Thursday, February 27, 2014

The ART of Dear Esther

            Growing up, one the enjoyable and more interesting things to do with your friends is play video games.  It can be anytime of the day there would always be an opportunity to play because you didn’t have to depend on the weather or anything epic happening like you would from playing outside with the other kids.  The reason everyone played video games is because they were not only fun, but can always capture your attention.  From playing games that involved shooting guns, fighting monsters, and racing cars just to name a few, would continuously seem to lock your eyes to the television screen of virtual world as if you were physically in the game yourself.  When thinking about the video game Dear Esther, none of these qualities rarely come to mind.  Not that it’s such a bad example of a video game, but that I don’t even see it as “being called” a video game in the first place.
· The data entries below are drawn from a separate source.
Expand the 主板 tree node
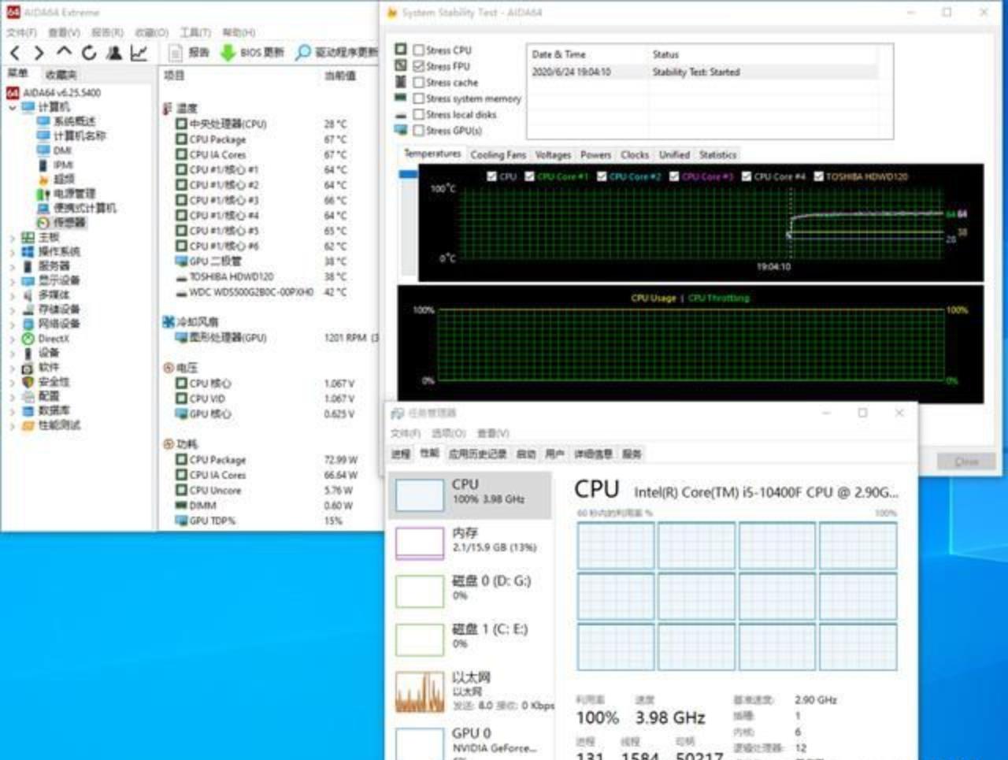 click(11, 237)
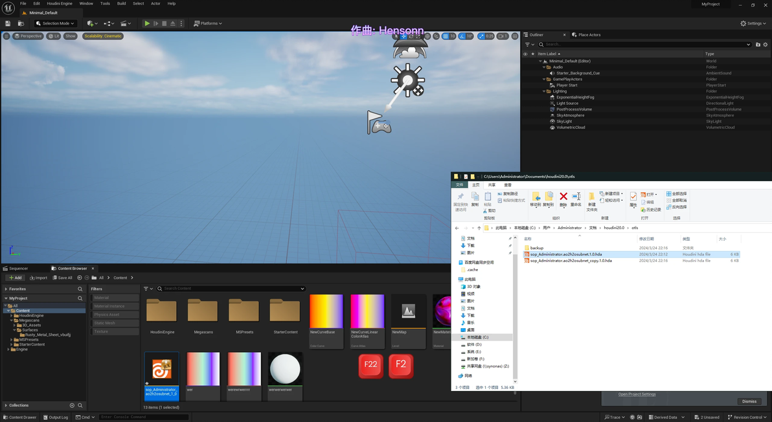Viewport: 772px width, 422px height.
Task: Toggle visibility eye icon in Outliner header
Action: pos(525,54)
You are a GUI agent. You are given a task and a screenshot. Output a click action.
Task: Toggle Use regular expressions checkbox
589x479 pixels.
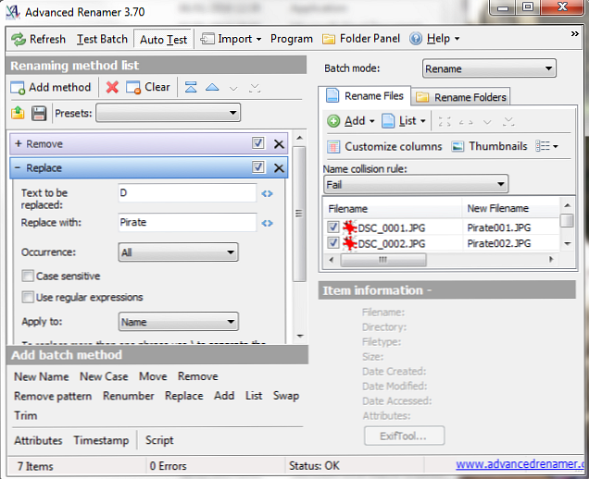[28, 297]
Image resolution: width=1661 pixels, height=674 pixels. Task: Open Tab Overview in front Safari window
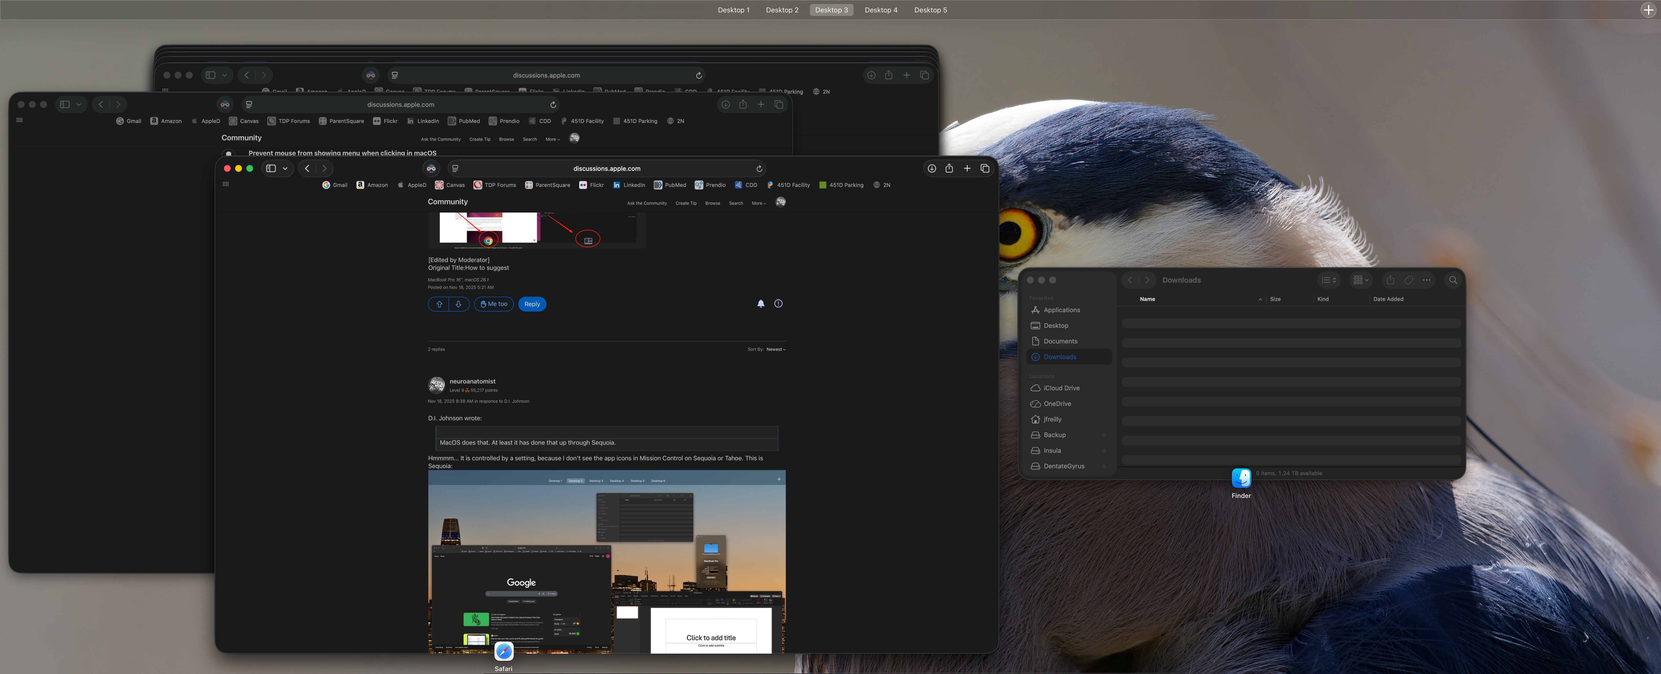click(x=985, y=168)
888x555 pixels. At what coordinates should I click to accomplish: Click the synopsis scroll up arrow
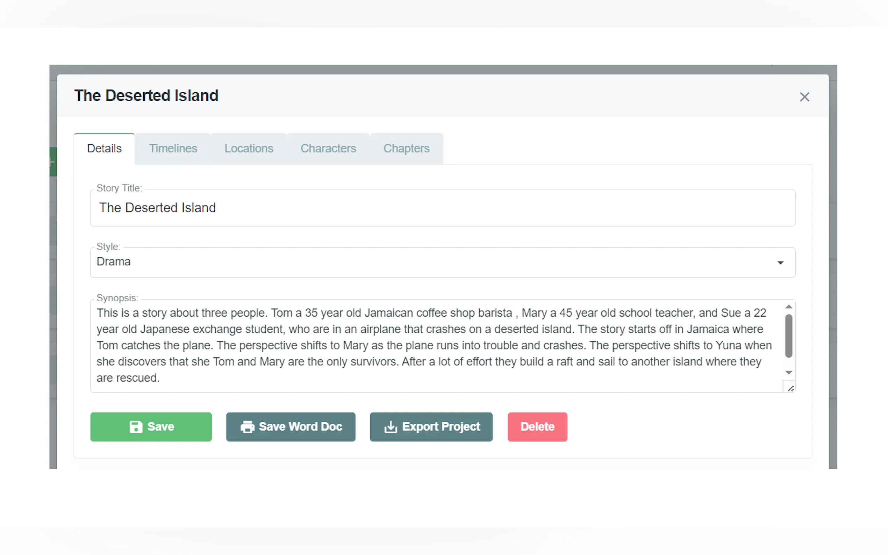789,306
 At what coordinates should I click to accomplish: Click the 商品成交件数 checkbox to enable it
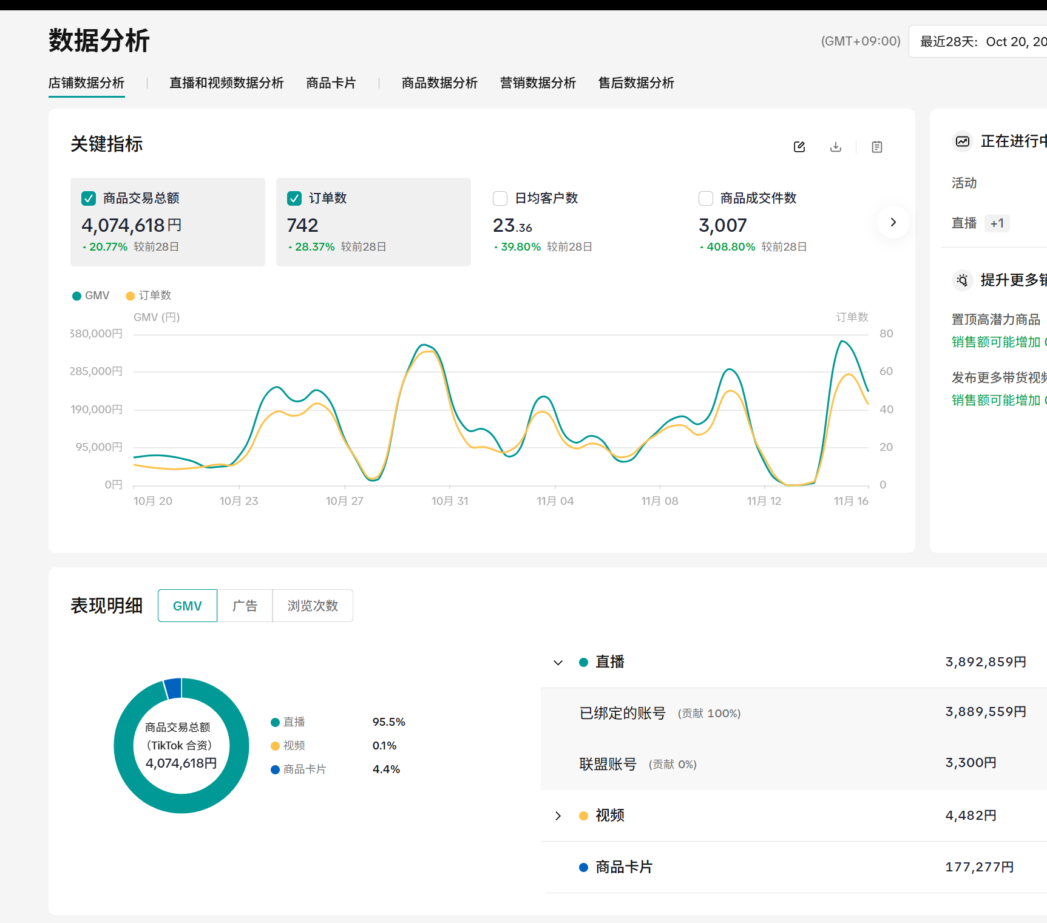[705, 198]
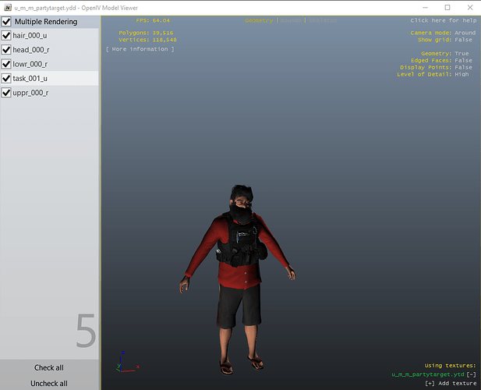Hide the uppr_000_r model part

click(7, 93)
            The main overall reason I feel as though Dear Esther isn’t a video game is because by playing it there is no objective on what is needed to be accomplished.  You mainly walk around an island by yourself while listening to a series of voiced-over letter fragments to a woman who is not around anymore that goes by the name of Esther.  You would think that this game would at least be made up to be some kind of puzzle or mystery in finding clues but it isn’t like that.  As creepy of a setting the game is being played in you would expect your character would have a gun and shoot something in harm’s way that pops out at you like most game’s but that isn’t what this game is about.  You wander from place to place as if you’re on a journey and hoping to get to the next destination that you’re supposed to be at. 

The game also doesn’t have any characters.  It states how there are character named Donnelly, Paul, and Jakobson but they are all unseen throughout the video game.  I don’t see why they can’t be seen which gives me another reason why this is called a video game.  Most video games I know of have characters that you can even choose from to make games much more fun.  One thing I will point out is the graphics that are being seen while playing this game.  Throughout the journey through the island I noticed how beautiful the scenery played out with the clouds being a certain color in the sky to the calm waters that settled about just off of land.  These illustrations were crisp and were probably the only thing that kept me into enjoying the game.  These are examples why I recall Dear Esther as being art and not a game.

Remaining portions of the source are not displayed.